**WHAT TO WORK ON**
1/ Summarize the passage about the first Easter in two sentences.
2/ Reproduce the passage about the first Easter from "The story of" up to and including "just be empty.".

**SOURCE EXCERPT**
------------------------------
Saturday, March 30, 2024

Easter- So What?


What's wrong with this picture? Well, a number of things, but let us admit that it is not intended to be a photo-accurate depiction of Jesus exiting his tomb on the first Easter morning almost 2,000 years ago. It's obviously simply intended to illustrate the central claim of Christianity: that Jesus of Nazareth, having been crucified to death (here's why) on Friday and entombed late that afternoon, was raised from death by the power of God on Sunday morning.

Back to the picture. My friends know I am a stickler for accuracy. First, there is no passage in the Gospels that describe Jesus exiting the tomb. He was laid in the tomb on Friday. The stone was rolled across the entrance to seal the tomb. On Sunday the women, friends of his and his mother, went to the tomb and found the stone rolled away and the tomb empty. The stone was not rolled away for Jesus's exit, but for the women's convenience so they could enter easily.

What the women saw inside were Jesus's grave wrappings, lying exactly as if the corpse within had simply vanished inside them. John's Gospel records, "the cloth that had been on Jesus’ head [was] not lying with the linen wrappings but rolled up in a place by itself."

Romans aimed for maximum deterrent effect in crucifixion. Inflicting humiliation was part of the package. They stripped the condemned entirely naked before they nailed them to the cross. Jesus was naked when his friends took him down from the cross. They tried to clean his terribly-savaged corpse (whipped nearly to death by the Romans before crucifixion) and apply funereal spices before the onset of the Sabbath at sundown. They didn't finish. So they covered Jesus's face with a cloth, about the size of a modern hand towel, wrapped his body with a large cloth and then looped a long strip of cloth around the outside (probably torn from the side of the large cloth), loosely so that removing it would be easy on Sunday morning, when the women would return to finish applying the spices.

So however Jesus exited the tomb, he came out naked, certainly not clothed in a Clorox-clean robe. We know this because John says the Christ, arisen,
... said to her [Mary Magdalene], "Woman, why are you weeping? Whom are you looking for?"

Supposing him to be the gardener, she said to him, "Sir, if you have carried him away, tell me where you have laid him, and I will take him away."
So somewhere, perhaps, a gardener was going to get to work later and wonder had happened to his work clothes.

The story of the first Easter is as familiar to church people as any story we know. Perhaps it has lost its power because of that fact. Each Gospel telling of that first Easter day adds certain embellishments, too. Mark's account is rather sparse, but the other Gospels add more and more detail until by the time we're through we have a virtual parade of folks and supernatural beings practically huddled near the tomb - Roman soldiers, Temple representatives, the women, panting disciples, angels. I almost expect the Marine band to be along any minute. And somewhere in there, almost lost in the crowd, we catch a fleeting glimpse of Jesus, risen from the dead, and everyone uncomprehending of what it means, including the women who saw him and the two men who can't make much sense how Jesus's grave clothes can just be empty.
------------------------------
**DATA SECTION**
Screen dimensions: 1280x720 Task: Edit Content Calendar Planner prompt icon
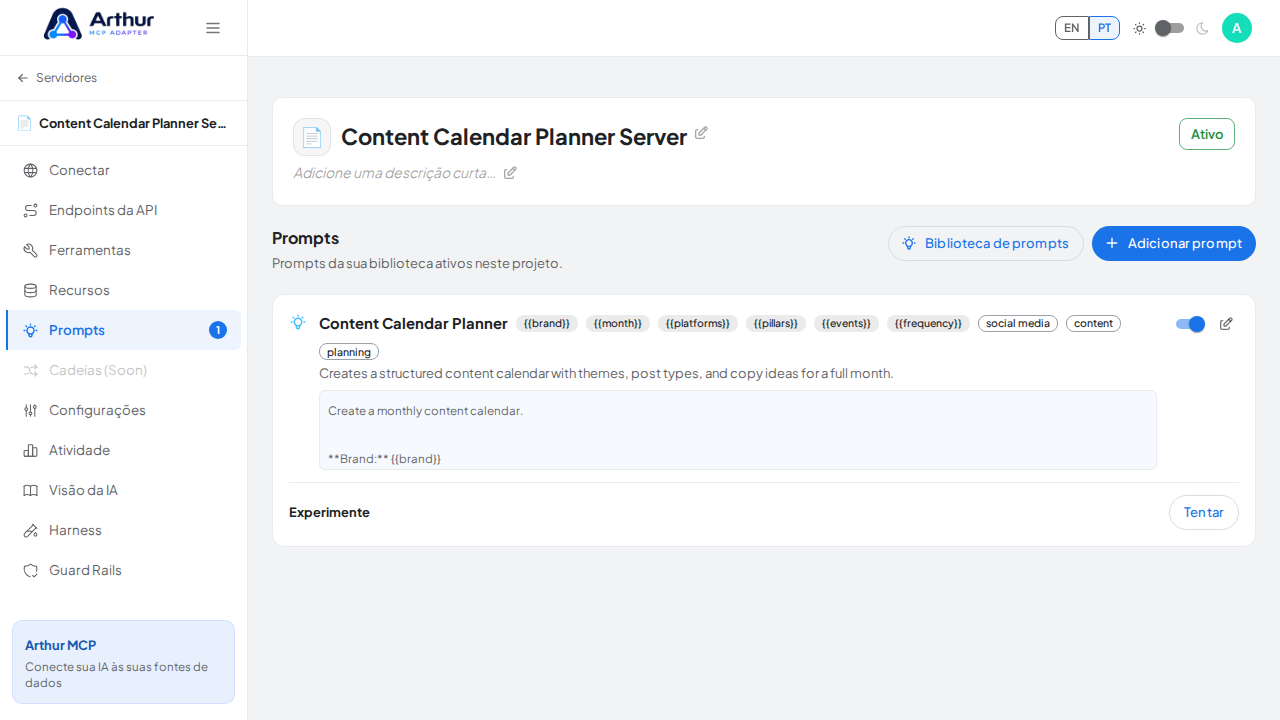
------------------------------
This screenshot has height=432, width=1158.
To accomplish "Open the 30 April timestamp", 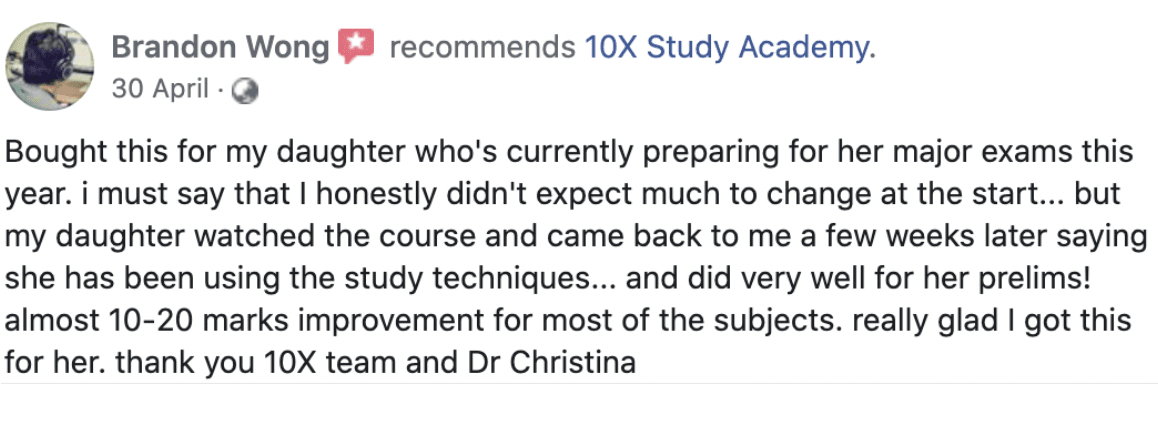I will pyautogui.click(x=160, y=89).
------------------------------
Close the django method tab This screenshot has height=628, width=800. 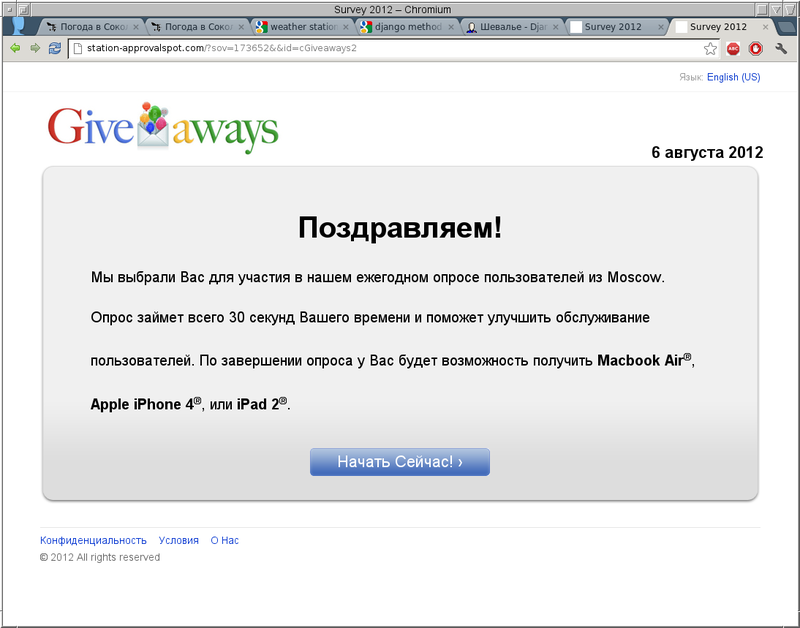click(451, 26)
------------------------------
**ANSWERS FOR THE TASKS**
1/ The passage holds that the familiar picture of Jesus stepping out of his tomb is inaccurate: no Gospel describes his exit, and the stone was rolled away so the women could enter and find the tomb empty, with his grave wrappings left behind. It adds that Jesus, stripped naked by the Romans and wrapped in cloths by his friends, came out naked, and that the Gospels add so much detail that the risen Jesus is almost lost in the crowd.

2/
The story of the first Easter is as familiar to church people as any story we know. Perhaps it has lost its power because of that fact. Each Gospel telling of that first Easter day adds certain embellishments, too. Mark's account is rather sparse, but the other Gospels add more and more detail until by the time we're through we have a virtual parade of folks and supernatural beings practically huddled near the tomb - Roman soldiers, Temple representatives, the women, panting disciples, angels. I almost expect the Marine band to be along any minute. And somewhere in there, almost lost in the crowd, we catch a fleeting glimpse of Jesus, risen from the dead, and everyone uncomprehending of what it means, including the women who saw him and the two men who can't make much sense how Jesus's grave clothes can just be empty.